▶ Source data:
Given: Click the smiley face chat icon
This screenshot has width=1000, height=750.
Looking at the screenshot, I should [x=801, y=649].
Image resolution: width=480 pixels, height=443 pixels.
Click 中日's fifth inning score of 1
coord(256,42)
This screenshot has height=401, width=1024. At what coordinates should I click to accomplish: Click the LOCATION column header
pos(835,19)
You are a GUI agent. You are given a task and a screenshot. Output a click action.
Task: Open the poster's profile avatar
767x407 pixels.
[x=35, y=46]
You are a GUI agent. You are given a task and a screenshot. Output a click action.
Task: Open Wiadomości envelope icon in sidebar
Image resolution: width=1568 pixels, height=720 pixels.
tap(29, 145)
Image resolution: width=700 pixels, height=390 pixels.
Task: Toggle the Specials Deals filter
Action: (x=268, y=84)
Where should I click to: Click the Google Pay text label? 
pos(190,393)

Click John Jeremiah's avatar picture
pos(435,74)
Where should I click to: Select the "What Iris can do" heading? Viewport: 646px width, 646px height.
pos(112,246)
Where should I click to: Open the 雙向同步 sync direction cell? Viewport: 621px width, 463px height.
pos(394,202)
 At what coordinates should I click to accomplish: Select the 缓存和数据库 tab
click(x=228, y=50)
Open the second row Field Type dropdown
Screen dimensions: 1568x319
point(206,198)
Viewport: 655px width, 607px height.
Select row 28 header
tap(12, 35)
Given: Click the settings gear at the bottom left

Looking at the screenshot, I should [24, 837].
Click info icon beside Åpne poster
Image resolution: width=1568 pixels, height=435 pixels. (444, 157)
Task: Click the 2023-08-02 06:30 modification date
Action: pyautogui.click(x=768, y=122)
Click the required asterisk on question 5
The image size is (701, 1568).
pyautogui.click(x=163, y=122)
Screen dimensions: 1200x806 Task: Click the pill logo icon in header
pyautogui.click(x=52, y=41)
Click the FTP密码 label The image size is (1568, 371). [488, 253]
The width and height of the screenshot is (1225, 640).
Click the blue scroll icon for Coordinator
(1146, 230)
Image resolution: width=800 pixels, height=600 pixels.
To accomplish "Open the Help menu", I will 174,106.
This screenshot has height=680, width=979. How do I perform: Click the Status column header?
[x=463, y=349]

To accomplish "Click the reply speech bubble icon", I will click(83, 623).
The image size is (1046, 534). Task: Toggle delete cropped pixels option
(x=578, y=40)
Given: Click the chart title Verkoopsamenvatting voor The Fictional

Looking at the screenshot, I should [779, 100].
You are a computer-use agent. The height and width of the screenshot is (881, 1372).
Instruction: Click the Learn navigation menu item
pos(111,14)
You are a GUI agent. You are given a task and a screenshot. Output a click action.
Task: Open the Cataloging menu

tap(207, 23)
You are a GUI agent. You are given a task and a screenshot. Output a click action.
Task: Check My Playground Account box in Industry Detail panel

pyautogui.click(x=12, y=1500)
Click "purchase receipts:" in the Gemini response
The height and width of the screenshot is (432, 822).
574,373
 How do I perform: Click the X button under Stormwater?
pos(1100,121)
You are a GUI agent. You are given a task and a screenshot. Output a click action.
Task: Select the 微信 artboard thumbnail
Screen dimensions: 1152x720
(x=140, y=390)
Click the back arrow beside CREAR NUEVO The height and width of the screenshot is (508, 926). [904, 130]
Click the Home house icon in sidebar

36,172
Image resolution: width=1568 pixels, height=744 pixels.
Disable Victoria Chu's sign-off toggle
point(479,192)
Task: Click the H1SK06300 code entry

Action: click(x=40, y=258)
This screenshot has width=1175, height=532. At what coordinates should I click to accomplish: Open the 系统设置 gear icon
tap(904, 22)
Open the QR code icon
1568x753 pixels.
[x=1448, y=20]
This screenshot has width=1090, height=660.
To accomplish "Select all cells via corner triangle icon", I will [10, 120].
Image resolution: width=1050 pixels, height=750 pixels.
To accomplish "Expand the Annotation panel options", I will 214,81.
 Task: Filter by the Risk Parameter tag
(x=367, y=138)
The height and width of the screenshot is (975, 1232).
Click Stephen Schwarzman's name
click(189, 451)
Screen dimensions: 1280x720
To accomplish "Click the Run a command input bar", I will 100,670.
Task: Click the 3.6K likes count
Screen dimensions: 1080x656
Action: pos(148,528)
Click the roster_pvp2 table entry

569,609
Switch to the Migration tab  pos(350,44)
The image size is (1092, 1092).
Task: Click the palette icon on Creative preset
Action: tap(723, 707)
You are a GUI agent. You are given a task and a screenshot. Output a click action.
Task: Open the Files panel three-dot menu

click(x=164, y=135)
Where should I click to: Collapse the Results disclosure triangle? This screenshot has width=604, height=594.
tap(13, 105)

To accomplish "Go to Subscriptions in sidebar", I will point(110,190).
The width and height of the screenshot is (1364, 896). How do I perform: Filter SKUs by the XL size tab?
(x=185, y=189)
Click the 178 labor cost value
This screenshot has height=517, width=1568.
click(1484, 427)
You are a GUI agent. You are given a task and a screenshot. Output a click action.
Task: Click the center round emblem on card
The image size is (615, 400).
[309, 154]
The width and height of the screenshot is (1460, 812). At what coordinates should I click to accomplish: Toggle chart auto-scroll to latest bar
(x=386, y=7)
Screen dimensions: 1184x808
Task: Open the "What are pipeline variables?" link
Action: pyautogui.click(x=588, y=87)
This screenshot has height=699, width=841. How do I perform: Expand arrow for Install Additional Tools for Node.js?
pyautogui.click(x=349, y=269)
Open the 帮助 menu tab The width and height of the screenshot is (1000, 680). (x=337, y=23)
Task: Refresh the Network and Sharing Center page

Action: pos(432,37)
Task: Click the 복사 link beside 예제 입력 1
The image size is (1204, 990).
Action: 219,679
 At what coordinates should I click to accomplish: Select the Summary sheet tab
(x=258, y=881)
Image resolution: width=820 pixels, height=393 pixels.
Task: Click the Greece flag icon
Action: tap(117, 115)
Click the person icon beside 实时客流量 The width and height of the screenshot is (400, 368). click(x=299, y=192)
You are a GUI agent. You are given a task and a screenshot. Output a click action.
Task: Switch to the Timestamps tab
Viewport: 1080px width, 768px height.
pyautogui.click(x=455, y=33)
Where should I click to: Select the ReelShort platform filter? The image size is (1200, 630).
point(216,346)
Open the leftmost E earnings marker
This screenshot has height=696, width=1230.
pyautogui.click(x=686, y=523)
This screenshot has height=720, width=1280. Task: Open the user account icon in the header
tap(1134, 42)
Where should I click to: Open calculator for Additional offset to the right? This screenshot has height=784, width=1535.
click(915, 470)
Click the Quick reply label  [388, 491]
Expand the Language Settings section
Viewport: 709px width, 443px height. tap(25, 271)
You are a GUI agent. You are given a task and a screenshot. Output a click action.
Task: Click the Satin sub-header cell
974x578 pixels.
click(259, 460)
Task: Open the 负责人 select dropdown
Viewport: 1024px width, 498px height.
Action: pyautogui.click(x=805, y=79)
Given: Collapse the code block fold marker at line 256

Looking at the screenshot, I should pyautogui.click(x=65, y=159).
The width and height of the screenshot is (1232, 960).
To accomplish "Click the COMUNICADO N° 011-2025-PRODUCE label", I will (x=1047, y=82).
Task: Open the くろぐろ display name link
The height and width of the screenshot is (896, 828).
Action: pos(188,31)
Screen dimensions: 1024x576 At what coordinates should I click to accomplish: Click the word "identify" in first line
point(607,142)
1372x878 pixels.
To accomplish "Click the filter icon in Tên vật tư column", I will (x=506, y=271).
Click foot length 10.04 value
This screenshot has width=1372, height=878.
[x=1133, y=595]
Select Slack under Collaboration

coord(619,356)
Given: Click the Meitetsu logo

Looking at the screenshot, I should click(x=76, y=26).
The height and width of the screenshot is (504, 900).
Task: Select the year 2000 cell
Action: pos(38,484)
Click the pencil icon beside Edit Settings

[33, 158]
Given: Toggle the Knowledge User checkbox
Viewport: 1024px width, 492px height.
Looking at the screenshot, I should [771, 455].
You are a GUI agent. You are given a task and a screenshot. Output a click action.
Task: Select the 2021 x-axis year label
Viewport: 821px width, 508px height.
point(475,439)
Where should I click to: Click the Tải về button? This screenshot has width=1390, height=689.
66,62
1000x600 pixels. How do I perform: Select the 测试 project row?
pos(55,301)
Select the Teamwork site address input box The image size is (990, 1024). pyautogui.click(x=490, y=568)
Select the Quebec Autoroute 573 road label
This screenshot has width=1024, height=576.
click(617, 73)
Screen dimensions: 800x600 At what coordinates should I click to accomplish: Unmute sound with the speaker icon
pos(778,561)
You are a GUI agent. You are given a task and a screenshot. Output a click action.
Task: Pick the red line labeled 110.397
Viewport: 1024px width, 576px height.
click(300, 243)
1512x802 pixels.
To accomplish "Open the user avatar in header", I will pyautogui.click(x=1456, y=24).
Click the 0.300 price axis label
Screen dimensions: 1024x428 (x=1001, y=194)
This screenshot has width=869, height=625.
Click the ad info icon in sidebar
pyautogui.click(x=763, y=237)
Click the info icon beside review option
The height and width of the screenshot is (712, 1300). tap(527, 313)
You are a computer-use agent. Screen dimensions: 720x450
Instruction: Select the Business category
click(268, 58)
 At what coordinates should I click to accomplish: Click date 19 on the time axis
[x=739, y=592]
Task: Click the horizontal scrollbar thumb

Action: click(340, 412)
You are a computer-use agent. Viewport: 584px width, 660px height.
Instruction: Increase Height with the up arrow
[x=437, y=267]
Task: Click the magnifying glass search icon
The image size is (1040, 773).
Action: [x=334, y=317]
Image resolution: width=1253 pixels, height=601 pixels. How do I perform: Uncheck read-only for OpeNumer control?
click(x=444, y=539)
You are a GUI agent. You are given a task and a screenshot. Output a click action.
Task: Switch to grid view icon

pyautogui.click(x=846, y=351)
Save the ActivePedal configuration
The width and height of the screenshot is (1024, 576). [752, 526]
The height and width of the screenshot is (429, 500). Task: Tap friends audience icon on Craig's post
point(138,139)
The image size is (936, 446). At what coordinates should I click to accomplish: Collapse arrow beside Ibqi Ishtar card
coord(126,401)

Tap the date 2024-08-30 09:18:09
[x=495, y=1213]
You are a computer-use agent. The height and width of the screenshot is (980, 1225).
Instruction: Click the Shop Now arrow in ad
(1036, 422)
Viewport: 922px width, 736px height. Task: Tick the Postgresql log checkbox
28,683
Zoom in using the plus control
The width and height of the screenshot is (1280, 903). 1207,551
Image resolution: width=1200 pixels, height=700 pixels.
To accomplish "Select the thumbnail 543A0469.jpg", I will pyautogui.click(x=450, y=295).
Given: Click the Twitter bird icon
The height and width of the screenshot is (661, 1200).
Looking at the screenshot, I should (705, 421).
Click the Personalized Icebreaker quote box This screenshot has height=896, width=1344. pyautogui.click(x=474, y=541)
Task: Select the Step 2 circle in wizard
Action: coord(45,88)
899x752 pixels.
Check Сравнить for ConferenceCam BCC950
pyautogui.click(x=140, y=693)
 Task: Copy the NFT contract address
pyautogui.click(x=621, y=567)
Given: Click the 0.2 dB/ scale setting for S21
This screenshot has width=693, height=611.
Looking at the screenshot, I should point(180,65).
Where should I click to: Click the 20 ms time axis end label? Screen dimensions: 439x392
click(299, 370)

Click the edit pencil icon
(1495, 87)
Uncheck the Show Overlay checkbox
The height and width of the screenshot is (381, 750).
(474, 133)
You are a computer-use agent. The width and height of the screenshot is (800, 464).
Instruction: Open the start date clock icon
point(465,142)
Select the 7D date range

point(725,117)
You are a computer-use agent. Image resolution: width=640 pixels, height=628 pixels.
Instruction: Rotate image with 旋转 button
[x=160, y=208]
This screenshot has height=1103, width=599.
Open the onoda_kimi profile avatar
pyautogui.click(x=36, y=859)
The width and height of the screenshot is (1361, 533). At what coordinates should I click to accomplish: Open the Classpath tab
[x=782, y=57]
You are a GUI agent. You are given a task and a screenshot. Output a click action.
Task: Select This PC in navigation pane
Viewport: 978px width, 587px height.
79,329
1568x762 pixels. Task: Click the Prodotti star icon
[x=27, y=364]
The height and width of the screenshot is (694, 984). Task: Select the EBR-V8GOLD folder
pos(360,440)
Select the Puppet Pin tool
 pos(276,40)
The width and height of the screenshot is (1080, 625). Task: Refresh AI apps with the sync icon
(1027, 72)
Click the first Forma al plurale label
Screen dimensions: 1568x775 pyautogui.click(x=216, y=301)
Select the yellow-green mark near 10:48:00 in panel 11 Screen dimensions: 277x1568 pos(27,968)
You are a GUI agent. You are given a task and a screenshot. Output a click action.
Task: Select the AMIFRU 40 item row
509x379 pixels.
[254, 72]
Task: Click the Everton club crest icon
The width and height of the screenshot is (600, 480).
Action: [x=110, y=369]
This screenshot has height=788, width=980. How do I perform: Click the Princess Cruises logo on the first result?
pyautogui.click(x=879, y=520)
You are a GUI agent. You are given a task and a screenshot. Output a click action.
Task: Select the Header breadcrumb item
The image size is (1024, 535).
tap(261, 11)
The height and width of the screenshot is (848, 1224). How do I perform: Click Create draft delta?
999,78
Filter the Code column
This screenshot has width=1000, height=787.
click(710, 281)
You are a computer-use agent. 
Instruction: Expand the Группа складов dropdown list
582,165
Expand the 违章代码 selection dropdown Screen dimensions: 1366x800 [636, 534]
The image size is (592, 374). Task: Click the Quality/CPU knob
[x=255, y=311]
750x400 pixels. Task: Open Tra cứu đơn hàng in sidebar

▶ Problem to work on:
Read through the entries above, and wherever a line holds the string "input", copy it.

▶ Response to the task:
To accomplish "Click the Run a command input bar", I will 100,670.
Select the Teamwork site address input box The image size is (990, 1024). pyautogui.click(x=490, y=568)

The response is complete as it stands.